▶ **What to work on**:
Exact copies of the lines from the line containing "麥當勞Hello Kitty睽違25年回來了！復刻制服版娃娃，首波推庫洛米、大耳，開賣資訊一次看 (141, 2223)" through the last line of the entries below are the whole answer.

▶ **The data**:
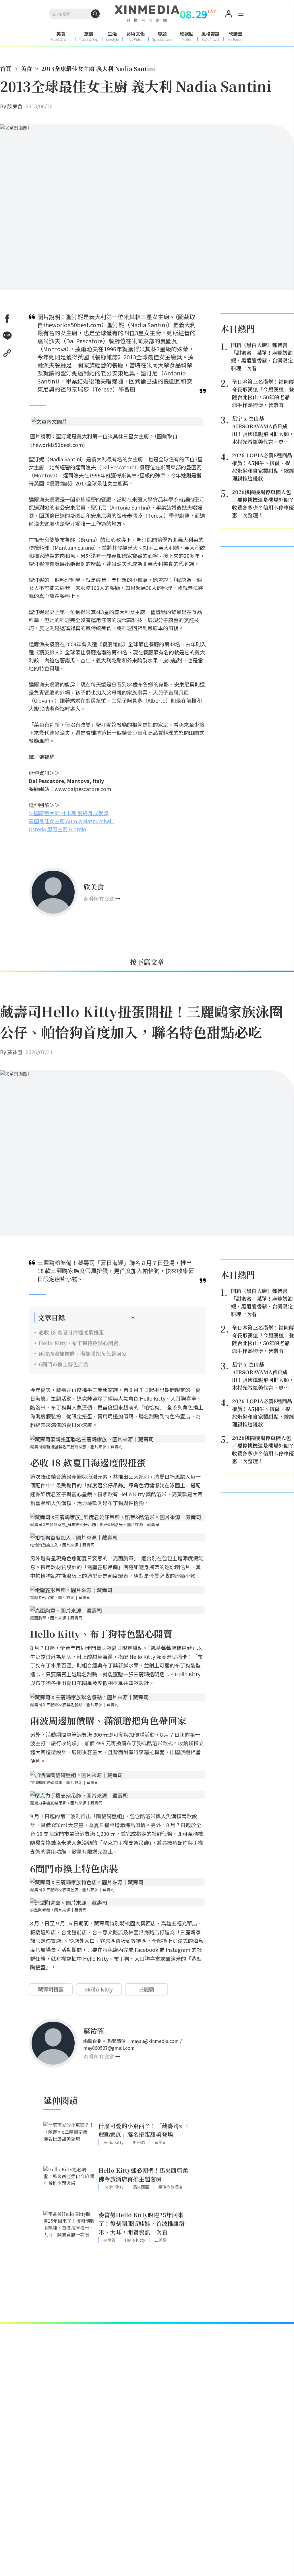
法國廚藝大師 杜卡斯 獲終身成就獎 (69, 813)
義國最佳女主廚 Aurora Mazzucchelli (71, 821)
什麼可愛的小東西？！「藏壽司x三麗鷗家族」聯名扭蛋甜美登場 (143, 2130)
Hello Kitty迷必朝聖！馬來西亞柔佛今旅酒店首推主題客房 (143, 2174)
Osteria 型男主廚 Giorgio (57, 829)
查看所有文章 (98, 898)
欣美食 (15, 106)
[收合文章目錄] (132, 1317)
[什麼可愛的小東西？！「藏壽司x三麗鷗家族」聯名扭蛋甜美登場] (69, 2141)
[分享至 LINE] (7, 336)
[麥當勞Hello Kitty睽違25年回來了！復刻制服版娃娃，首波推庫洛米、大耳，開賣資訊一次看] (69, 2230)
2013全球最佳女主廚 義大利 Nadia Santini (98, 68)
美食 (26, 68)
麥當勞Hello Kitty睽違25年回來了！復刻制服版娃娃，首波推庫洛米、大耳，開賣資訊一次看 (141, 2223)
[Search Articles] (95, 13)
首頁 (5, 68)
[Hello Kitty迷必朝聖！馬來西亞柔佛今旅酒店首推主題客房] (69, 2185)
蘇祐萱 (15, 1052)
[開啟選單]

▶ **Task output**:
麥當勞Hello Kitty睽違25年回來了！復刻制服版娃娃，首波推庫洛米、大耳，開賣資訊一次看 (141, 2223)
[Search Articles] (95, 13)
首頁 (5, 68)
[Hello Kitty迷必朝聖！馬來西亞柔佛今旅酒店首推主題客房] (69, 2185)
蘇祐萱 (15, 1052)
[開啟選單]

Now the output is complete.